# EXPLORE THE MATERIAL:
A) In the profile of Tom Scutt, how many Olivier awards did Cabaret win this year?
B) Return the section of the Tom Scutt profile that opens with the words containing "It’s the show" and closes with "run and run.".

# PAGE EXCERPT:
+ + + +

Cabaret’s Tom Scutt charts his path to success
The award-winning theatre designer and Soho House member is on a mission to get more creatives back into the world of theatre
Tuesday 11 October 2022 By Catherine Jarvie
It’s not often that London’s West End is taken by storm. Yes, there are plenty of five-star theatrical hits and long-running shows (we’re looking at you, The Mousetrap), but a creative production that’s simultaneously ground-breaking and a box-office smash? That is the alchemy all shows aspire to – and which Cabaret At The Kit Kat Club has achieved since it stormed the stage in December 2021, starring Eddie Redmayne and Jessie Buckley.
It’s the show itself, however, that keeps the crowds coming back, through cast changes and more. And a big part of that success can be laid firmly at the door of Tom Scutt, whose set and costumes for Cabaret have garnered praise and awards in equal measure (including seven Olivier awards this year). With two new leading players taking to the stage this month, its success looks set to run and run.
Still only 39 years old, Scutt has already had an enviable career working for London’s top theatres and companies (National Theatre, Royal Court, Donmar Warehouse, ENO among them), as well as staging live shows for performers from The Pet Shop Boys and Stan Smith to Christine and the Queens, alongside exhibitions, dance and more.

+ + + +

[Stored data]
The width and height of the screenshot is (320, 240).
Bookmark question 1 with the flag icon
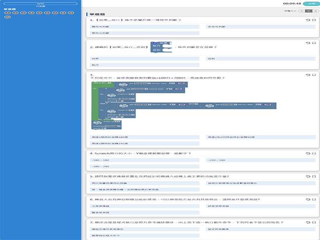pyautogui.click(x=314, y=20)
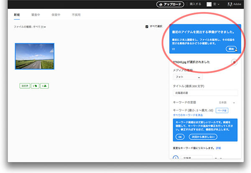Click the keyword tag count badge
Image resolution: width=251 pixels, height=173 pixels.
[35, 86]
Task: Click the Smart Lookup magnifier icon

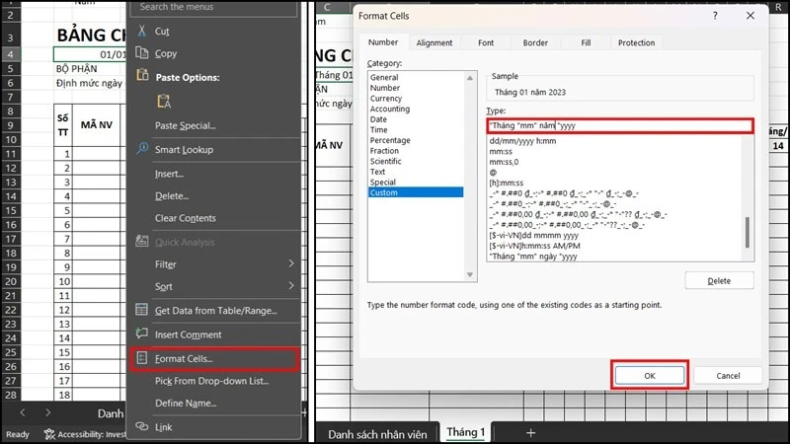Action: 142,149
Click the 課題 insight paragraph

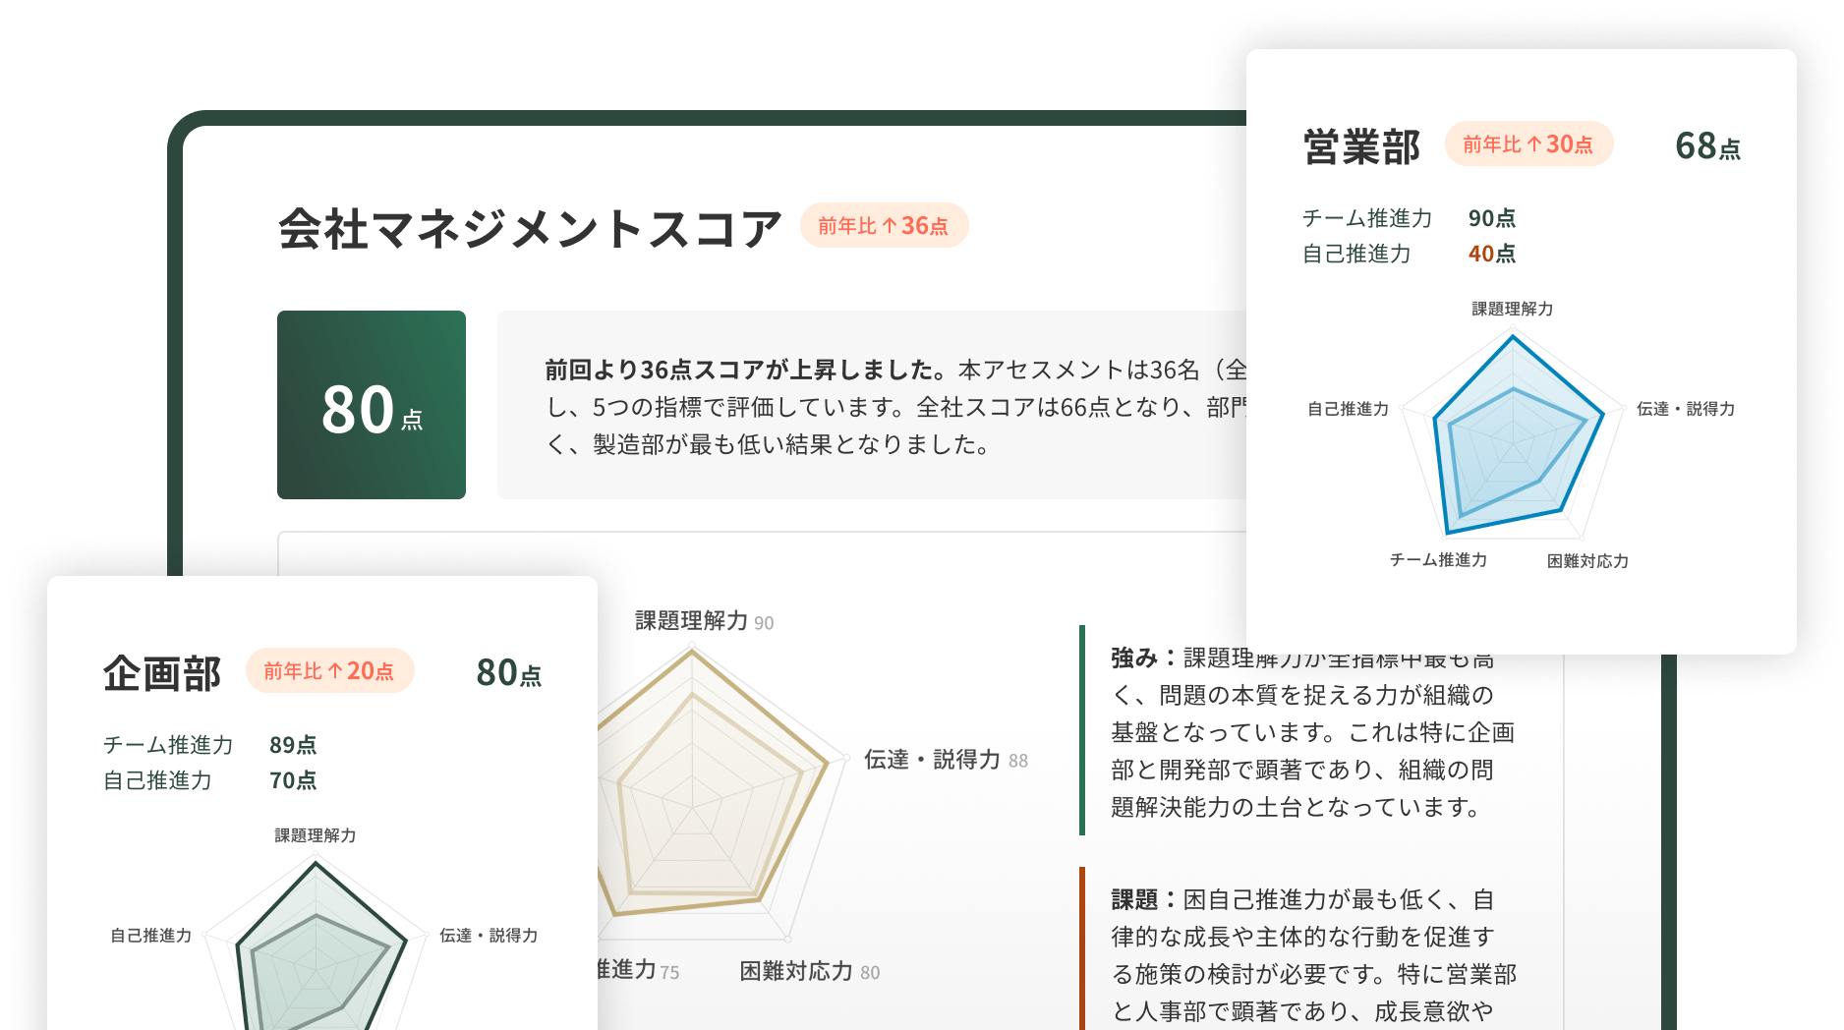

+ + + +

# RESPONSE LIST:
A) Seven

B)
It’s the show itself, however, that keeps the crowds coming back, through cast changes and more. And a big part of that success can be laid firmly at the door of Tom Scutt, whose set and costumes for Cabaret have garnered praise and awards in equal measure (including seven Olivier awards this year). With two new leading players taking to the stage this month, its success looks set to run and run.